Tuesday 3 November 2009

Preach for a greener and fairer land

The Church of England should be more radical when campaigning on the environment, says George Pitcher.

By George PitcherPublished: 7:11AM GMT 02 Nov 2009
I hear that the Grand Mufti of Egypt will today announce in the unlikely setting of Windsor Castle that Mecca is going to become a model green city. Leave aside the prospect of three million or so pilgrims to the Haj this month being told not to fly to Mecca next time, to slaughter ritually only locally produced animals and kindly to use the bike rack before kissing the Black Stone. The real worry for the Church of England must be that this announcement could steal the show for Green Islam.
It's the Christians who are the biggest hand-wringers about the environment and they're certainly out in force at Windsor, where they're cosying up to the United Nations secretary-general, Ban Ki-moon. It's all under the auspice of something called the Alliance of Religions and Conservation (ARC), founded by the Duke of Edinburgh. It's a sort of religious eco-fest ahead of the politicians' next stab at saving the planet in Copenhagen next month.

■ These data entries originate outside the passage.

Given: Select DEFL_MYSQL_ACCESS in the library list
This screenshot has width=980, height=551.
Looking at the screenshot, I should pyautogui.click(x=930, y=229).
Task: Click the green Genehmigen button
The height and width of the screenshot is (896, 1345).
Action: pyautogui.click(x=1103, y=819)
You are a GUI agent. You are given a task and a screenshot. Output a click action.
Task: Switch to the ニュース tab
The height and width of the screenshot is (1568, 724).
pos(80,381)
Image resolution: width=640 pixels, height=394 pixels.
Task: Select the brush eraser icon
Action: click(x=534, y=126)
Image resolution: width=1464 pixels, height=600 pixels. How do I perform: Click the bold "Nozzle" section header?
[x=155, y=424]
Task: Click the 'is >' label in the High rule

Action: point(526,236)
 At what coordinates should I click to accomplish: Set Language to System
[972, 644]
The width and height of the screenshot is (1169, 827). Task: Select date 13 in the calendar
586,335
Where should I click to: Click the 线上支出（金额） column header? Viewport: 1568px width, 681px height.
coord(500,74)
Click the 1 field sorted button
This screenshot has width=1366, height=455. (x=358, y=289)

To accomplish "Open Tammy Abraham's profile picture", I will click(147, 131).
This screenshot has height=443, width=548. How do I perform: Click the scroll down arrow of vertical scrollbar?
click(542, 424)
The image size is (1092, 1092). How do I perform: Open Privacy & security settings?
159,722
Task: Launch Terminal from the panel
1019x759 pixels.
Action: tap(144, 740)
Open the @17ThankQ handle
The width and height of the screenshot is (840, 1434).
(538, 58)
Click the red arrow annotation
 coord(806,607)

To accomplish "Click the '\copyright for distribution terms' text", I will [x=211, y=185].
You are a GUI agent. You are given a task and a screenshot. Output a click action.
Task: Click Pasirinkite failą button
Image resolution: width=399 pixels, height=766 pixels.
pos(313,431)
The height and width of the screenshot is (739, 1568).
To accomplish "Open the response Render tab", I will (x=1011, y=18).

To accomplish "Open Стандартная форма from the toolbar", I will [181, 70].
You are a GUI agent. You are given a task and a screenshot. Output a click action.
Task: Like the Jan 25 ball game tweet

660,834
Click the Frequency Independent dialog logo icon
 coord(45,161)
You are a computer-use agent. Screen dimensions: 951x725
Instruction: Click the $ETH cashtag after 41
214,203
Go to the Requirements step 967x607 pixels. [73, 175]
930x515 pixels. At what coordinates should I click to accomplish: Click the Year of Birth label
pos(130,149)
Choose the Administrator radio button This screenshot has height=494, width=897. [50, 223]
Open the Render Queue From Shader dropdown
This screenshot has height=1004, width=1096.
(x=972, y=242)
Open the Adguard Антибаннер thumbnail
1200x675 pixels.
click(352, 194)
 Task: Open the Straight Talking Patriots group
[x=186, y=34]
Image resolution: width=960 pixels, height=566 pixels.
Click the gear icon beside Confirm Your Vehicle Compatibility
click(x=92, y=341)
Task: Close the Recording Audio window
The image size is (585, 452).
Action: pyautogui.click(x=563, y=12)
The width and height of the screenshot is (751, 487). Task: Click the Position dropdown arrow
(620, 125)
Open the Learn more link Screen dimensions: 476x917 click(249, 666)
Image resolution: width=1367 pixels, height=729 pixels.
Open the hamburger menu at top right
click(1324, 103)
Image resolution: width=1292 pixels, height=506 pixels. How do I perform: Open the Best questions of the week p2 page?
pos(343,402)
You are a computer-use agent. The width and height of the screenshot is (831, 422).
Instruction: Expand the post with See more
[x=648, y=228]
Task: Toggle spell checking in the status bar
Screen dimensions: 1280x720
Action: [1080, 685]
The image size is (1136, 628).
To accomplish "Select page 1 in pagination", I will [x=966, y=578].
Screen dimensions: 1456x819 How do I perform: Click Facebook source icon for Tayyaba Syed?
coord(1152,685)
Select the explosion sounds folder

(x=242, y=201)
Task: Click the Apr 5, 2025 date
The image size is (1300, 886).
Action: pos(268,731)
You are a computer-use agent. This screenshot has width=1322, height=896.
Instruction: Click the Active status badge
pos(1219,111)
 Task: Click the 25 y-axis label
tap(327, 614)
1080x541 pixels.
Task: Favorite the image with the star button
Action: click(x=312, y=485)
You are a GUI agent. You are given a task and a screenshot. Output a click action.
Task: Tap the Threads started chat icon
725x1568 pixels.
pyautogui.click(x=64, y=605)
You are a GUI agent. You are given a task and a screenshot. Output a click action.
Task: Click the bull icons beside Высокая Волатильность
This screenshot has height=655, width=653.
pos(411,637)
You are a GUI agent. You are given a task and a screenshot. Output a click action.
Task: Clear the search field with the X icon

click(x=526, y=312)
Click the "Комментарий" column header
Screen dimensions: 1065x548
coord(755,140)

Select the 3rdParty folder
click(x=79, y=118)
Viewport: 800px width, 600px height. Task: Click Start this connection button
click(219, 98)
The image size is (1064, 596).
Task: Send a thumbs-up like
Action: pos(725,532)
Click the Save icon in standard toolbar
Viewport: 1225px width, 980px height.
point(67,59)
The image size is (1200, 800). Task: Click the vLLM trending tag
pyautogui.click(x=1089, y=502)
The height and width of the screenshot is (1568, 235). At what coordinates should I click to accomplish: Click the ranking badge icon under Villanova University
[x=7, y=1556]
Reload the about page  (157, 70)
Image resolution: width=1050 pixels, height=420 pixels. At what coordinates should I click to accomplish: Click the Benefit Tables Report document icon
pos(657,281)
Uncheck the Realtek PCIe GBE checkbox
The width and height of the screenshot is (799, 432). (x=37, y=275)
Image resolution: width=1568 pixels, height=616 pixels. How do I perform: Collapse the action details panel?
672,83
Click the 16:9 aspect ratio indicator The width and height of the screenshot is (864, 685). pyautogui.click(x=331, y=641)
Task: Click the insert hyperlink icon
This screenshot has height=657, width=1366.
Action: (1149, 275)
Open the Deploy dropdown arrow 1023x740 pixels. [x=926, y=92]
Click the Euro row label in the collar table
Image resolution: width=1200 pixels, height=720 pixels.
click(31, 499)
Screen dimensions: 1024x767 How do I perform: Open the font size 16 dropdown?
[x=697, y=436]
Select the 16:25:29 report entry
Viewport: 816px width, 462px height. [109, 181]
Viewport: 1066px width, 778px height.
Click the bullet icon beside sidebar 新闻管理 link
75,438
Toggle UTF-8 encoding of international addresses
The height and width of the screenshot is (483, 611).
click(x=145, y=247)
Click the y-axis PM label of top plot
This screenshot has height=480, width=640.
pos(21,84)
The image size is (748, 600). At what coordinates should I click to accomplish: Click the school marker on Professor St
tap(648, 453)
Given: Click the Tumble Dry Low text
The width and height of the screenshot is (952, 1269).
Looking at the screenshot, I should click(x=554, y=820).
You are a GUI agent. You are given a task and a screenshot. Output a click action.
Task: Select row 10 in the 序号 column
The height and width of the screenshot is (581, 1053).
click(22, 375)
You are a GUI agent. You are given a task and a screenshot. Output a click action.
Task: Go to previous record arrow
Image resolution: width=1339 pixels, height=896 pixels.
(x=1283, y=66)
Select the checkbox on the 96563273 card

The Church of England, as ever, is pitching up with a seven-year "Climate Change Action Plan". This involves lots of worthy activities like "eco-twinning" with church communities in the developing world, building 4,700 "sustainable schools" by 2016 and cutting the Church's carbon footprint by 42 per cent by 2020, which is actually a decade away but I suppose a seven-year plan sounded more scriptural.
I have to say I'm increasingly annoyed by the Church of England's environmental campaigning. It's not so much the twee tokenism of little booklets with titles like How many Christians does it take to change a light bulb? and their injunctions to walk everywhere, though that's irritating enough. It's the docile acceptance by our bishops that man-made global-warming is threatening God's creation and bringing doomsday forward by a few millennia. I have no idea whether global warming is real or not, but I have yet to see any analysis of the competing sciences from the Church of England. It's just an article of faith that we're poisoning the planet with CO2.
Then it dawned on me. Reading the C of E's submission to ARC, I had something of an epiphany. It was suddenly seeing all the references, as if for the first time, to "global justice" and "solidarity with the poor and most vulnerable" and "sustainable ways of living". This isn't really about saving the planet at all. Or, rather, that is a secondary objective to attacking the way we've lived in recent decades, the excess and the global free markets and idolatry of the capitalist way. These are the powers and principalities of our new century and the Church is surely hinting that these too must pass away.
There are plenty who will say that I'm rather late to this conclusion. They bark that the Church of England is now in the grip of the full Leftie gamut from woolly liberals to hardcore neo-Marxists. I don't buy that. Many bishops are actually thoroughly orthodox and highly conservative. Some are even friends of the Prince of Wales, who must have bent his father's ear about today's gig at Windsor. They're no more communist wreckers of civilisation than the Prince is.
What they are is in the fine tradition of the social gospel, interpreters of their Christian faith in the context of the world in which we're really living. Like Archbishop William Temple, or further back, the Victorian philanthropist Archbishop Charles Gore (and you don't get much more patrician than him), they should stand up for the poor first and worry about the planet second. Given the revolting spectacle of bankers throwing themselves back into their state-subsidised troughs and our elected representatives wailing about theirs being taken away, an alternative proffered by our religious leaders should gain some public traction. A model for sustainable living does not, presumably, include today's bankers and MPs and I wish our bishops would say so.
Some of them do, of course. But a lot more time is spent hiding under the altogether safer carapace of environmental activism, where they can point at something amorphous like global warming and talk about social justice in the remote terms of a carbon footprint, rather than censuring the rich and powerful who are doing the damage.
I just wish our bishops would be more honest. They offer an alternative world view to politicians and, instead of talking about reductions in carbon emissions and hoping that these help the poor, it would be good if they started with social justice and economic sustainability and those who stand in the way of them. And the planet might get saved as a bonus.